Ремез лающе, сипло рассмеялся и, плеснув на раскалённую каменку, стал истязать себя веником. Парился, пока не вобрал весь жар. На улицу едва выполз.

В предбаннике стоял лагун с квасом – исчез: «Унесла холера!». Окатившись водою ледяною, отдохнул и стал расчёсывать мягкие после щелока, словно ковыль, волосы. Исполканилась баба, а баньку славную истопила.
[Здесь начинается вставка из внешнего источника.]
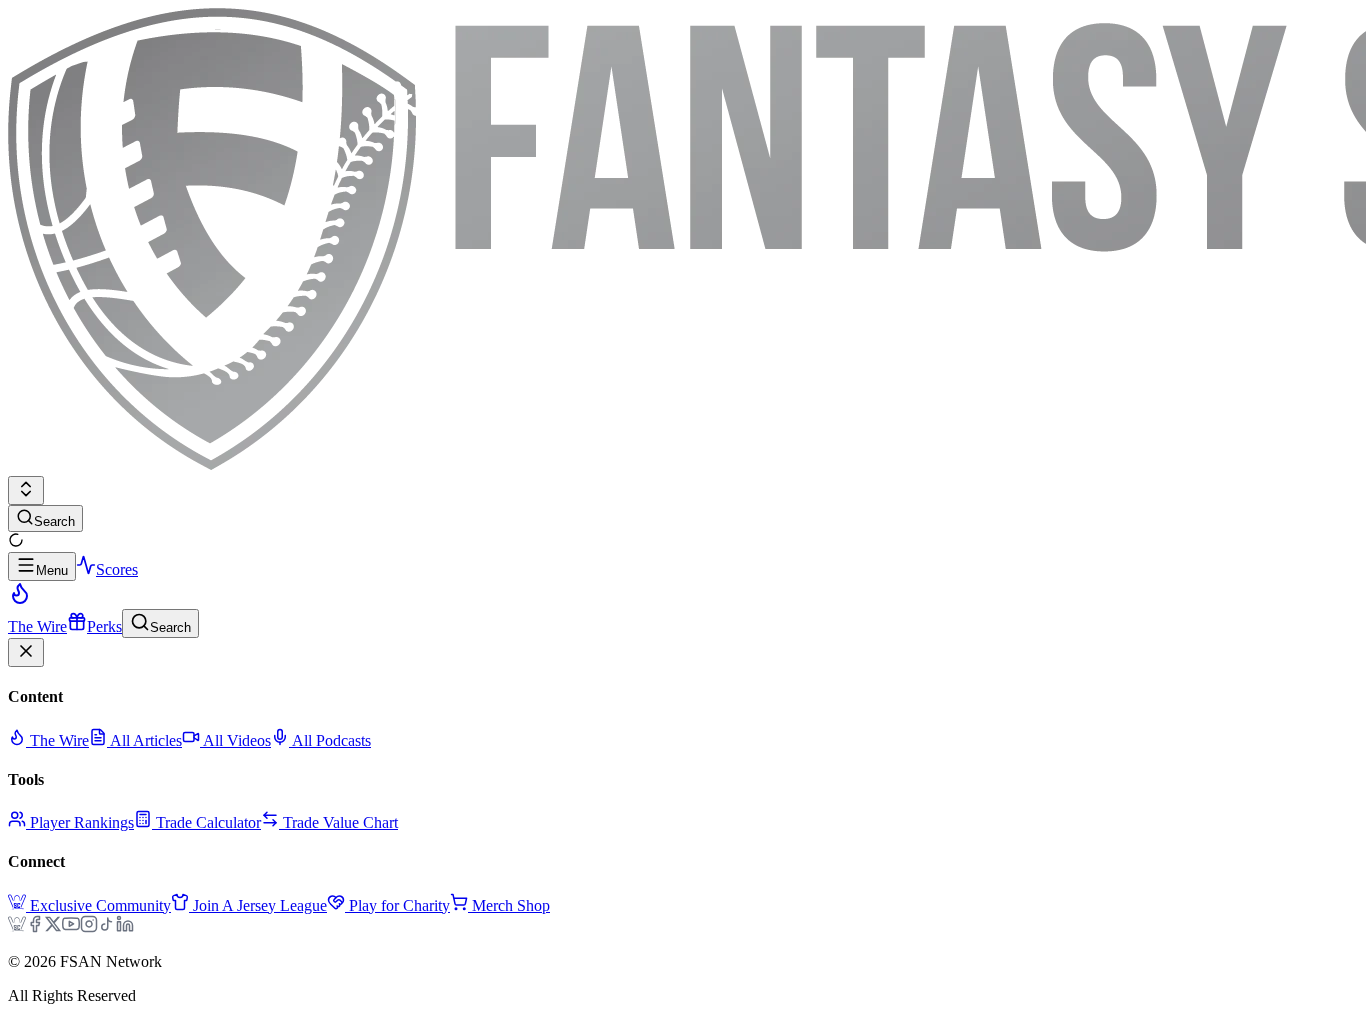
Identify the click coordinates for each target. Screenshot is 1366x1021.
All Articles (144, 740)
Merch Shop (511, 905)
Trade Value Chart (340, 822)
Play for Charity (399, 905)
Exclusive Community (100, 905)
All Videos (235, 740)
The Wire (57, 740)
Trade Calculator (208, 822)
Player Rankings (82, 822)
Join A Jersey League (260, 905)
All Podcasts (330, 740)
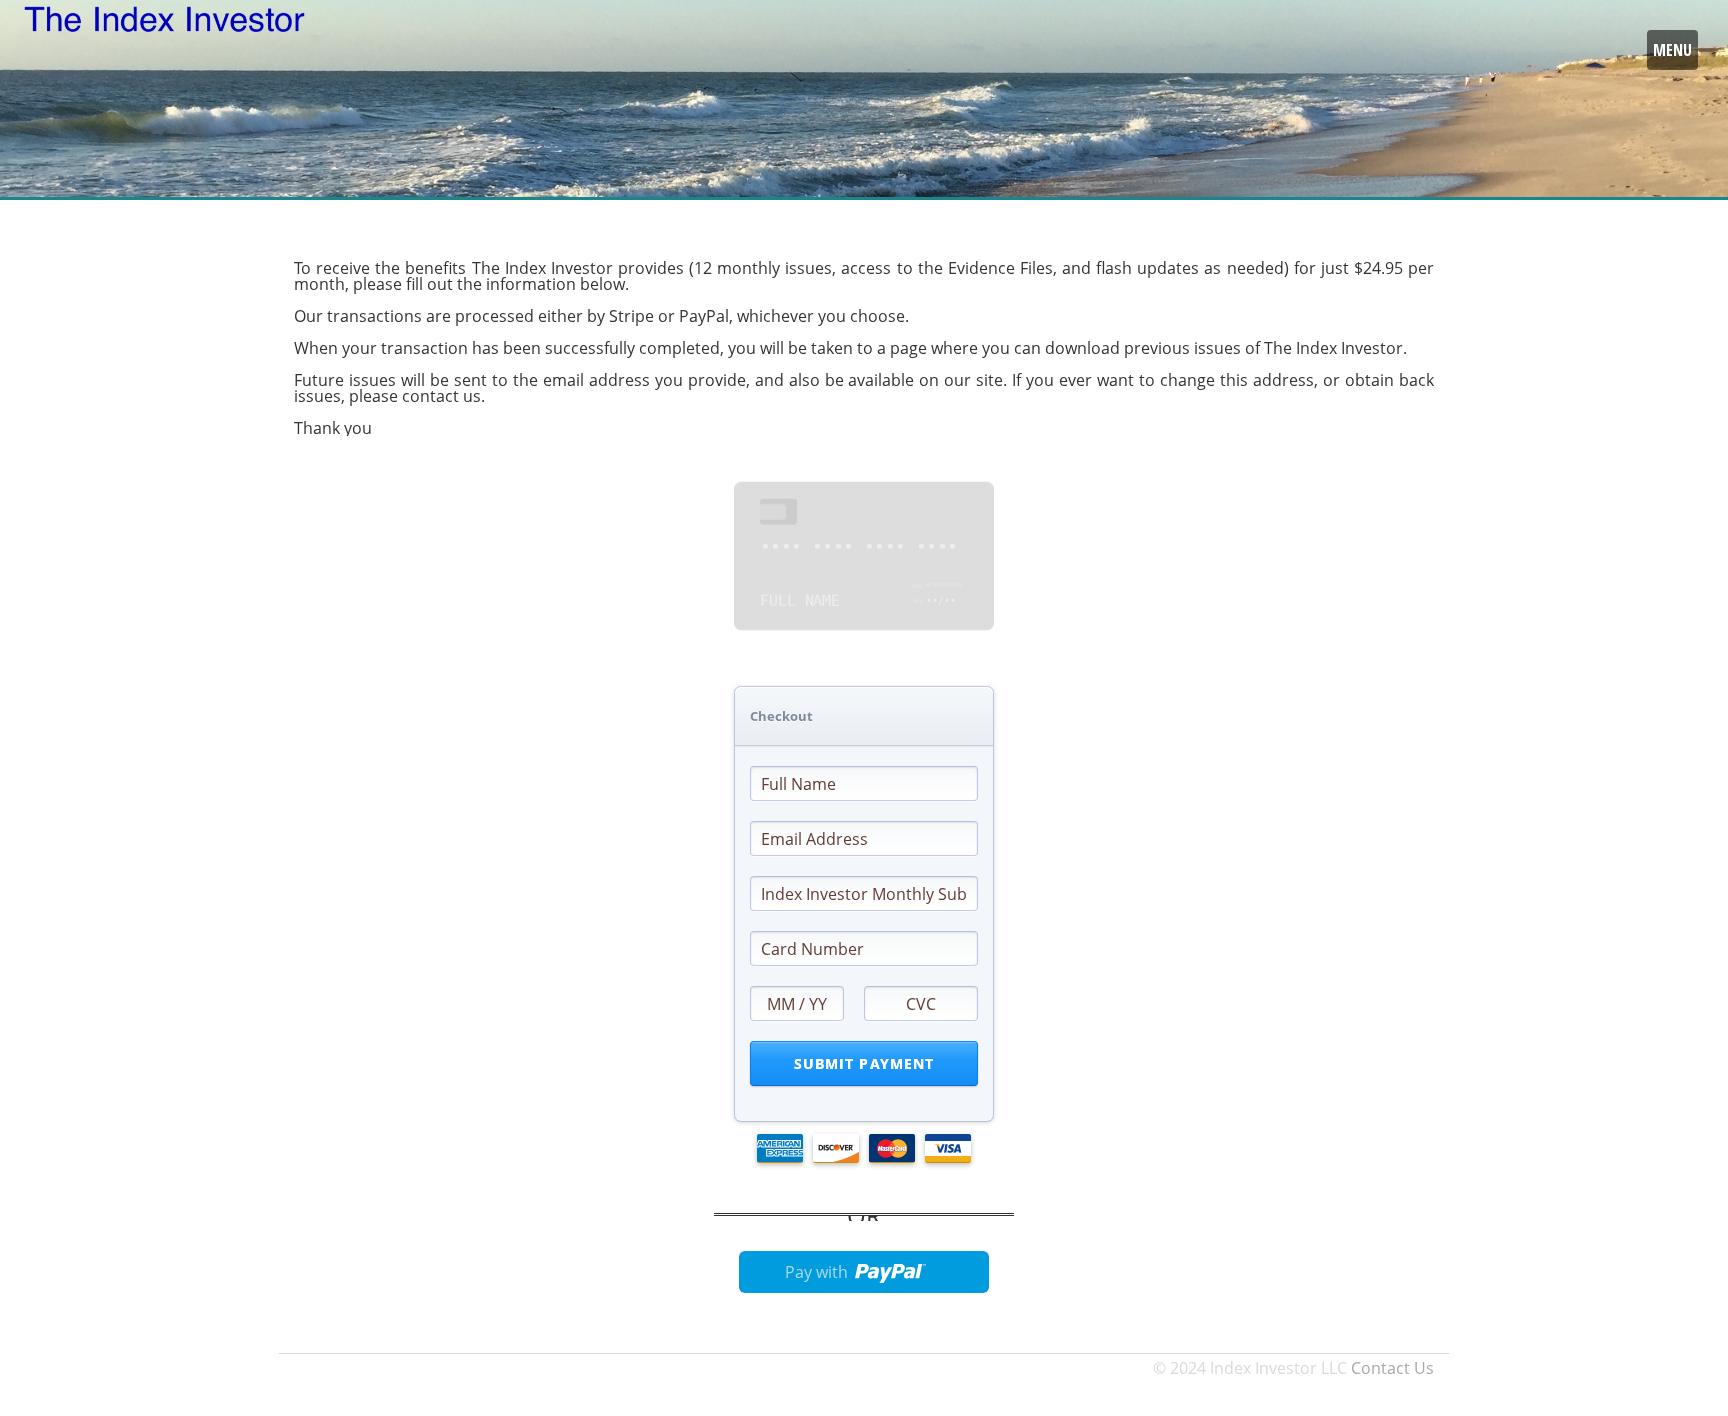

Накормив сытным ужином, Аксинья устроила Ремеза в горенке, казаков – в подклети. Себе бросила перину на нижний голбец.

В полночь Ремеза разбудили чьи-то шаги, тяжёлые, не бабьи.

«Не оплошала стерва! Кого ж она приглядела?» – слыша возню и стоны на голбце, ворочался Ремез.

– Тише ты! – цыкнул кто-то. – Семёна разбудишь!

– Дак что! – с издевкой прогулькала Аксинья. – Он и не мужик вовсе... мерин! – зло, с ненавистью: – Прогна-ал!

– Ох ты прорва! Я, стало быть, на подмену?

– И за то поклонись в ножки!

Глухой удар. Грохот. Опрокинули что-то. Мужик, громко шлёпая босыми ступнями, убежал в подклеть. Анисья всхлипнула от обиды, зло зашипела ему вслед и, оскорблённая, застонала.

Ремез оделся и вышел. Казаки в подклети ржали, как жеребцы стоялые.

– Мерин, говорит... О-хо! – узнал он голос Антошки Чалого, жуликоватого дерзкого казака. – Прогнал! О-ох-ох!